What I would like to explore in more detail is how one successfully converts the narrative of corruption and scandal into usable politics. It really is something we are not particularly good at accomplishing. Teapot Dome, for instance, had no impact on the Harding to Coolidge to Hoover succession -- and Watergate, huge as it was, brought forth a little mouse called Campaign Finance Reform which held for perhaps 15-20 years. In recent years we've seen the retreat on Freedom of Information proceedures -- they haven't killed the law, but they have mastered slow rolling responses to requests. Essentially we need to understand why evicence of profound corruption produces so little.


I've been wondering that myself.

I've got two thoughts. First, our country doesn't punish white collar crime adequately. So it's hard for people to get really worked up over Abramoff when people in the private sector get 10 months for similar actions.

But I also think we don't do a good job of talking about consequences. Even Watergate--which did impact the privacy of real people--was a narrative about other people.


If you are feeling inspired, I'd love to hear "the five things most important for the public to know about BCCI."

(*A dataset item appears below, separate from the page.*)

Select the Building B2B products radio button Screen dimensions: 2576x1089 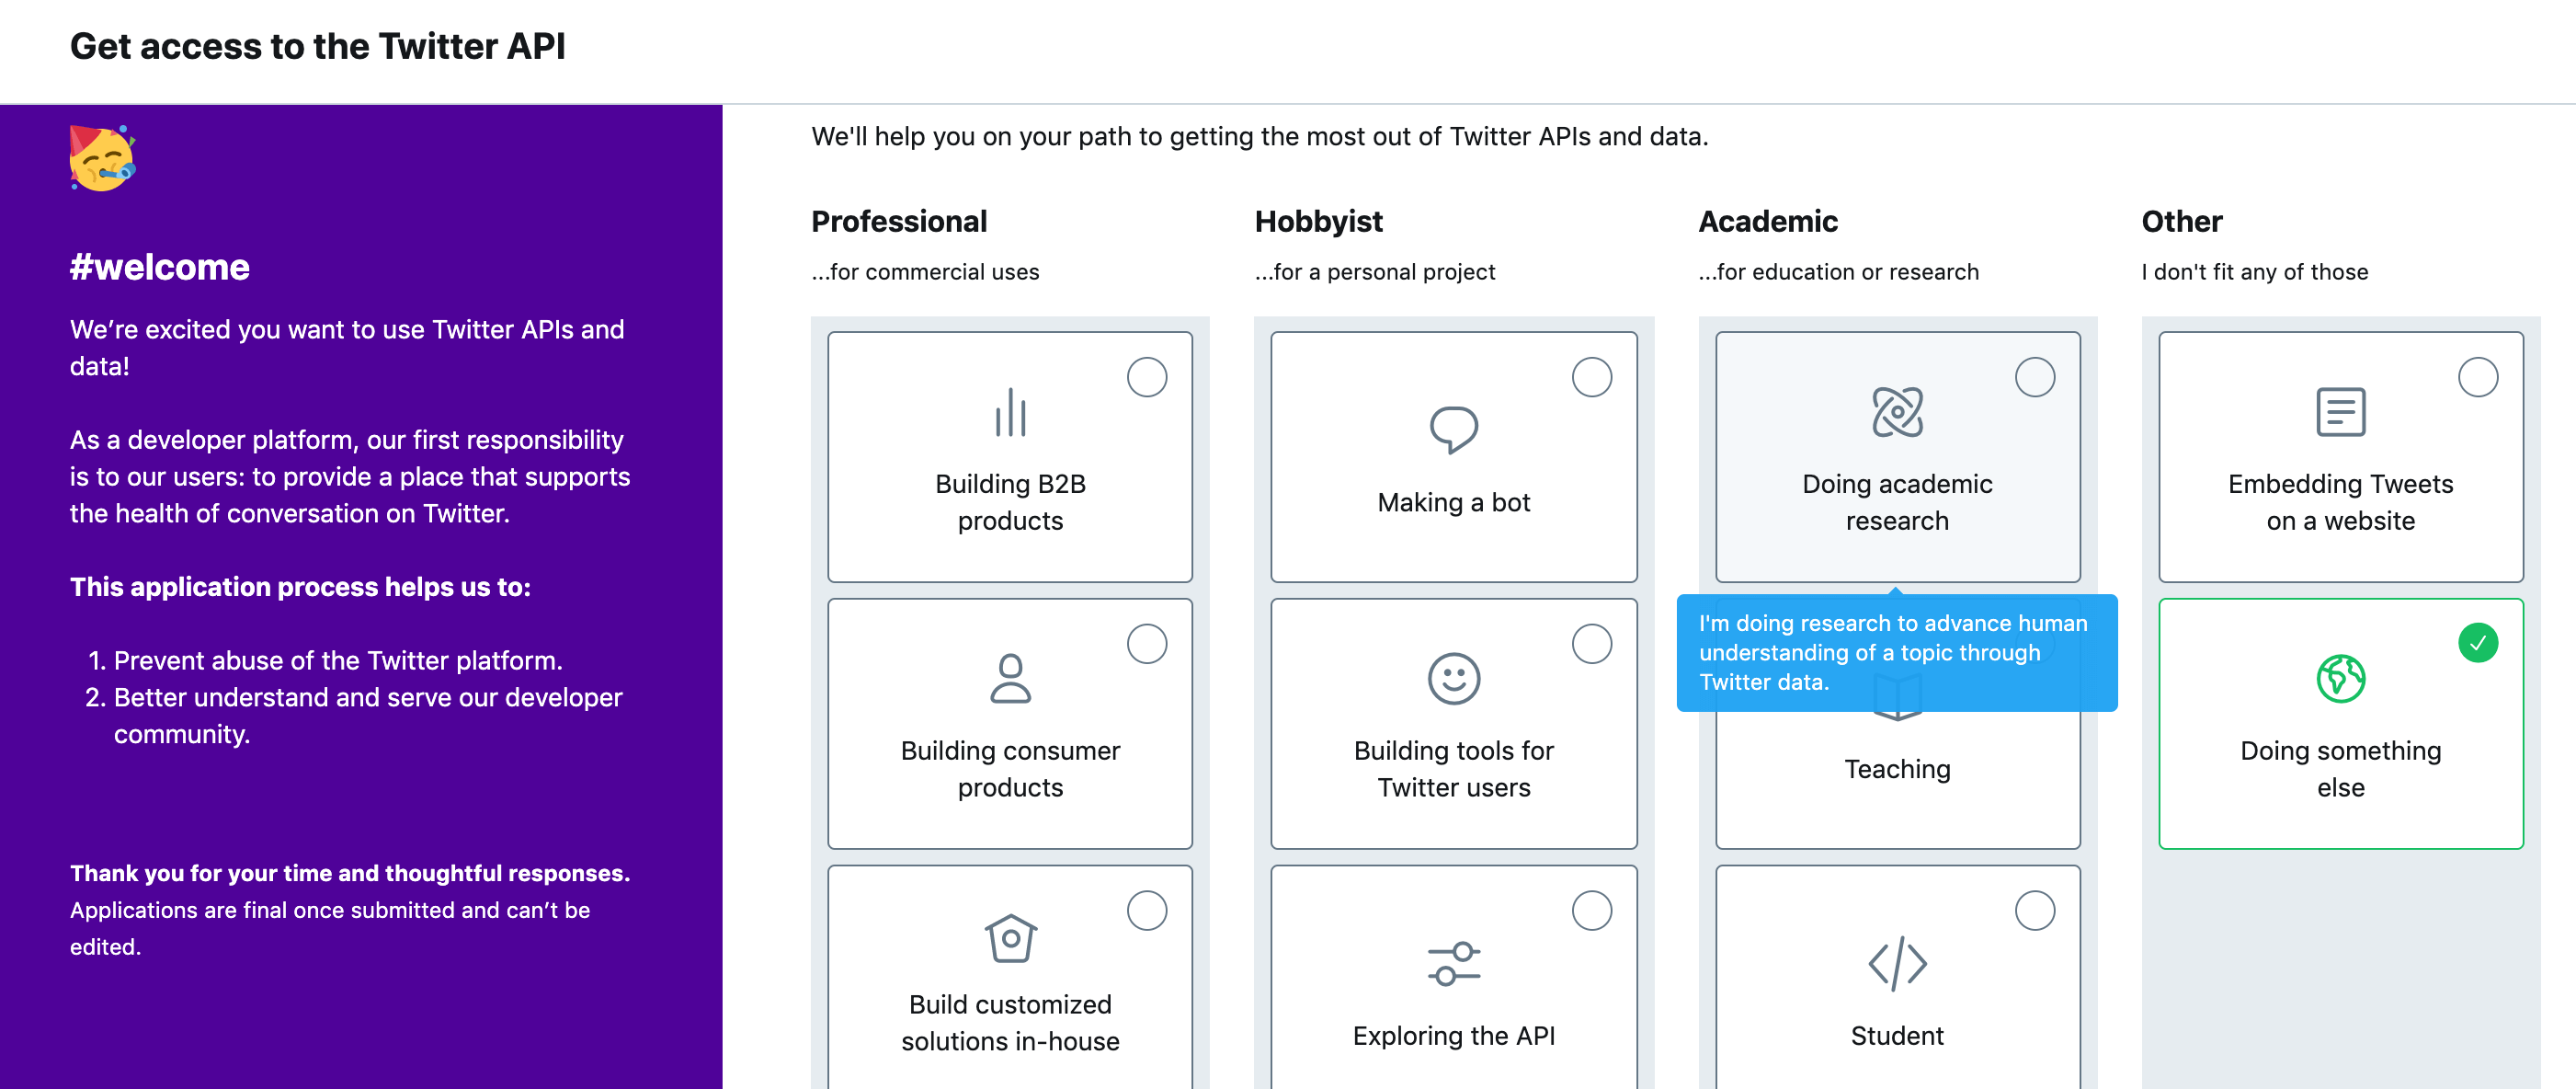click(x=1147, y=377)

As a bonus topic, I'd love to hear who (if anyone) profited from BCCI, and how.

I read a little back in the day, but I'd love to hear your perspective.

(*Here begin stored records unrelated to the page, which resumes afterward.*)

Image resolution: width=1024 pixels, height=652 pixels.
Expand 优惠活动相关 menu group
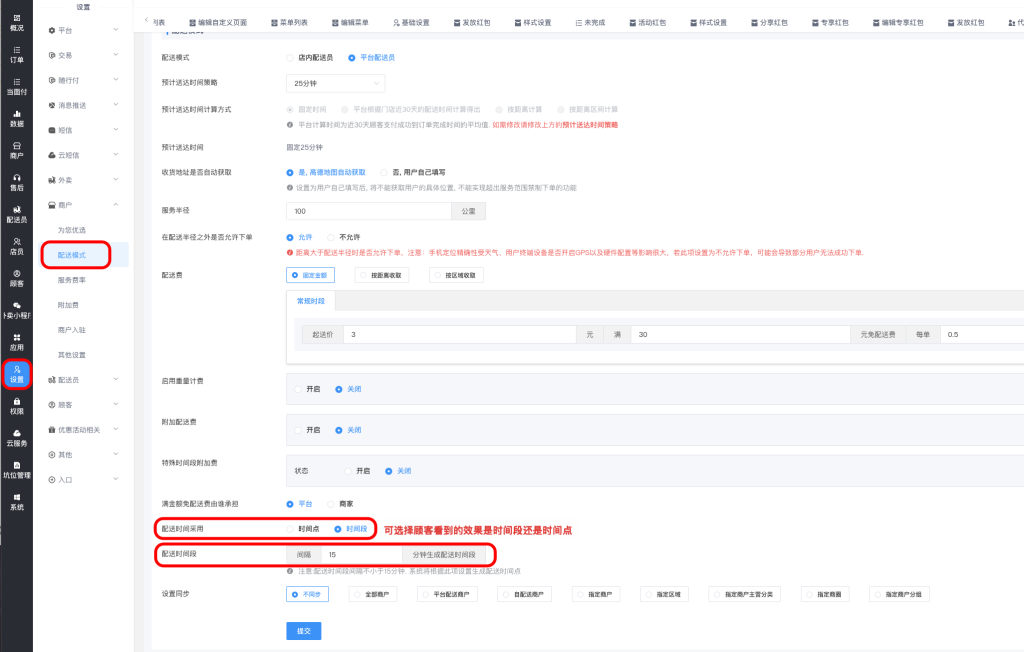(83, 430)
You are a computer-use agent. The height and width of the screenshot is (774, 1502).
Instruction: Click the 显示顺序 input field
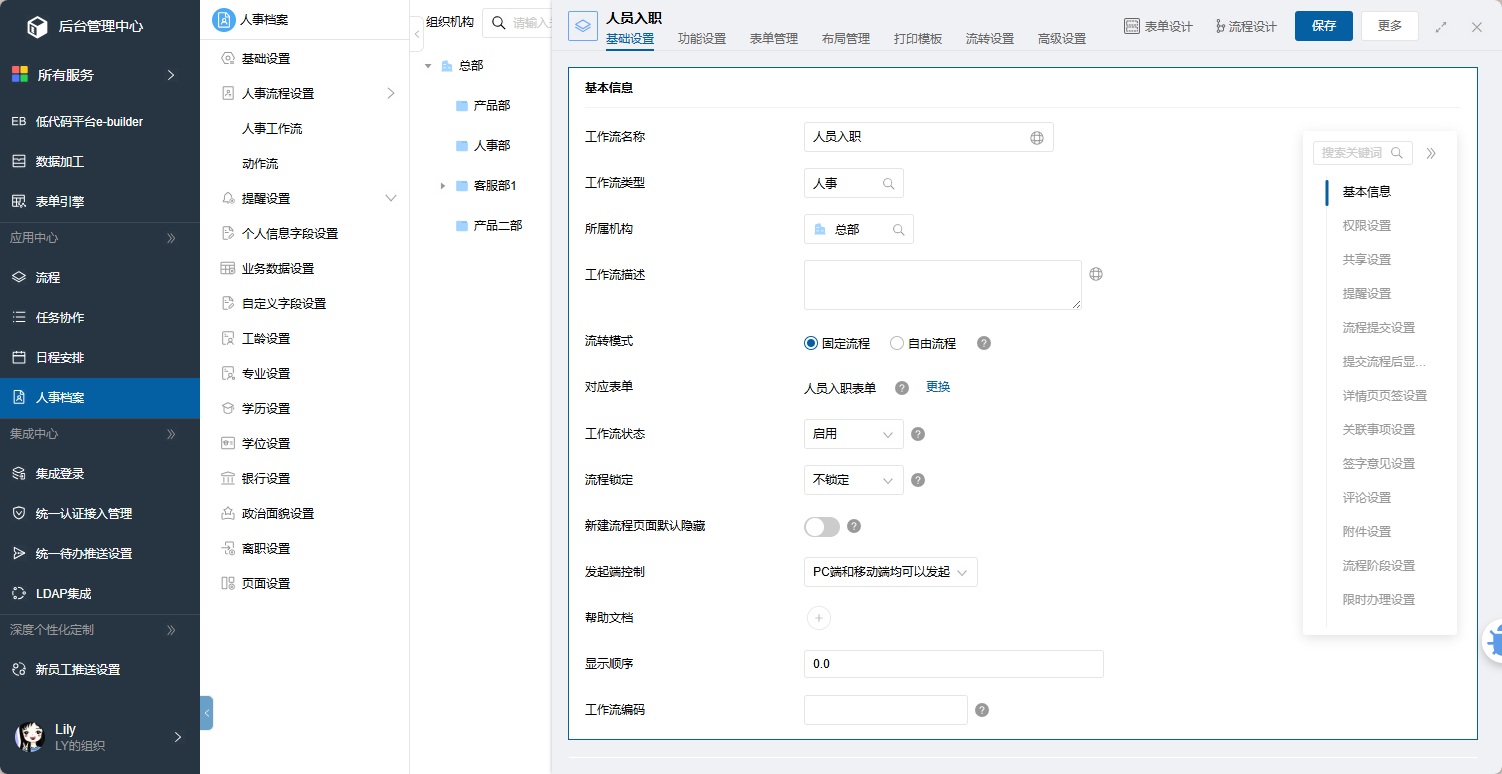click(953, 664)
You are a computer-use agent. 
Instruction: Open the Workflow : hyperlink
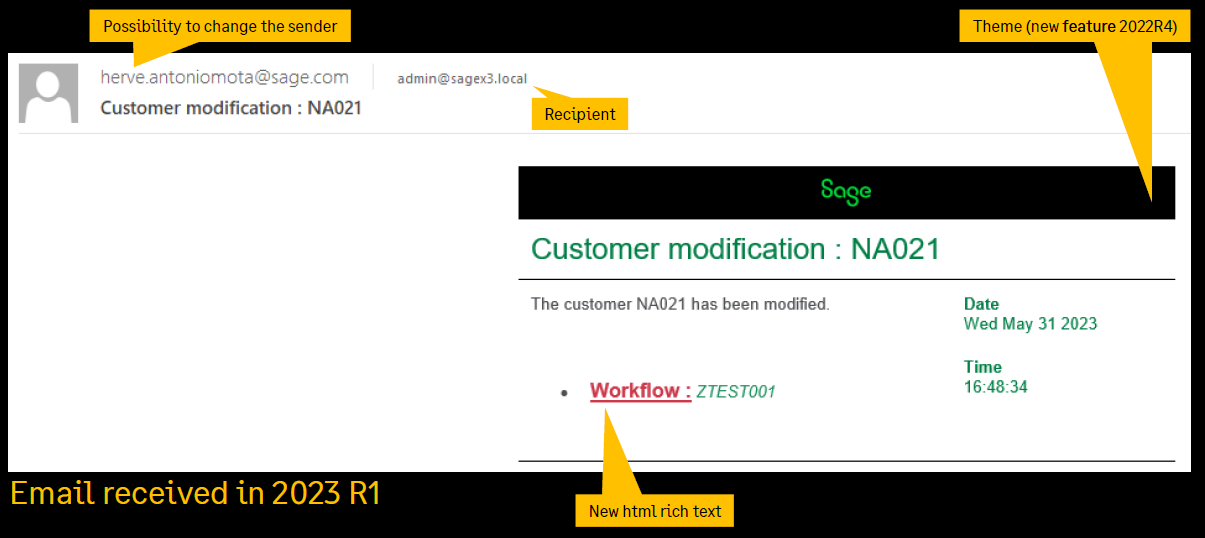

The profits from BCCI went in a number of different directions -- the owners and boards of smaller banks in Europe, the UK and the US that sold to BCCI (Remember Bert Lance) essentially were able to unload distressed property for decent coin in an invironment that favored mergers and buy-outs of distressed prices. They did not get a windfall but they got out of an industry where they could no longer compete with international money center banks with many tiers of financial services.

Many illegal and near illegal commercial projects benefited because they acquired a banking system that overlooked the illegal commodities at the core of the enterprise. Specifically the Arms Trade and the Drug Trade were able to operate without the need to carry cash around in duffle bags and the like. BCCI not only supplied the international financial services, it also made it possible to launder illegal cash, and move it into legal entities. Columbian Coke money could fly as cash to Panama, enter BCCI -- move among some of its branches, and emerge as legit money in New York or London to be used to purchase high end real estate. Flip that a few times among traders, and you have totally legitimate assets owned behind a shield of corporate interests.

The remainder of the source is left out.